*WHAT TO DO*. For this listing, the lines between the one holding "Click the Not set status badge" and the one holding "The width and height of the screenshot is (1252, 952).", inclusive, must be set down exactly.

================================

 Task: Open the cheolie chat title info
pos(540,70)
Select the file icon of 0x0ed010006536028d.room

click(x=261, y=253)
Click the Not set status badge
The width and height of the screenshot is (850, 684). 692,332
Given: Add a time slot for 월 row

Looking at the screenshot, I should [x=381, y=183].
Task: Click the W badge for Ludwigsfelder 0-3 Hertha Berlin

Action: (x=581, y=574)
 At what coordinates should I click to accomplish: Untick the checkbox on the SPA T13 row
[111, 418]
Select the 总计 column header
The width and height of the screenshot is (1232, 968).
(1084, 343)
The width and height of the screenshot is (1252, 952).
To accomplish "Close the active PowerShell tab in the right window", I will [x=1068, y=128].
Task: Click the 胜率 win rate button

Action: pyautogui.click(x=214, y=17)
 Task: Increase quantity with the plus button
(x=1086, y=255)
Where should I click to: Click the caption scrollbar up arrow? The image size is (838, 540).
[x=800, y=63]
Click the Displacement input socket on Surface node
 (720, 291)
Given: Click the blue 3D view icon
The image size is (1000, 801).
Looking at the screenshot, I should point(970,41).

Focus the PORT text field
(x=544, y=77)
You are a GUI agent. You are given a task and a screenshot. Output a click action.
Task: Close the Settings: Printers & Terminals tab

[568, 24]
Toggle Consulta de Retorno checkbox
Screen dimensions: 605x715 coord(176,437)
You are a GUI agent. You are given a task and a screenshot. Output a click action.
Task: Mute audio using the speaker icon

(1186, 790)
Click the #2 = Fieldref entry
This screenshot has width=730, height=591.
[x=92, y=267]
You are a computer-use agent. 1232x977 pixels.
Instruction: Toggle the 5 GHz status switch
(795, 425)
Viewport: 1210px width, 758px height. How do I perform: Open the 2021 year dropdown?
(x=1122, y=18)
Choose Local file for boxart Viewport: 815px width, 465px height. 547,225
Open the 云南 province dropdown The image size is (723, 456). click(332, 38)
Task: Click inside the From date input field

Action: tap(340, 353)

================================

*ANSWER SECTION*.
Click the Not set status badge
The width and height of the screenshot is (850, 684). 692,332
Given: Add a time slot for 월 row

Looking at the screenshot, I should [x=381, y=183].
Task: Click the W badge for Ludwigsfelder 0-3 Hertha Berlin

Action: (x=581, y=574)
 At what coordinates should I click to accomplish: Untick the checkbox on the SPA T13 row
[111, 418]
Select the 总计 column header
The width and height of the screenshot is (1232, 968).
(1084, 343)
The width and height of the screenshot is (1252, 952).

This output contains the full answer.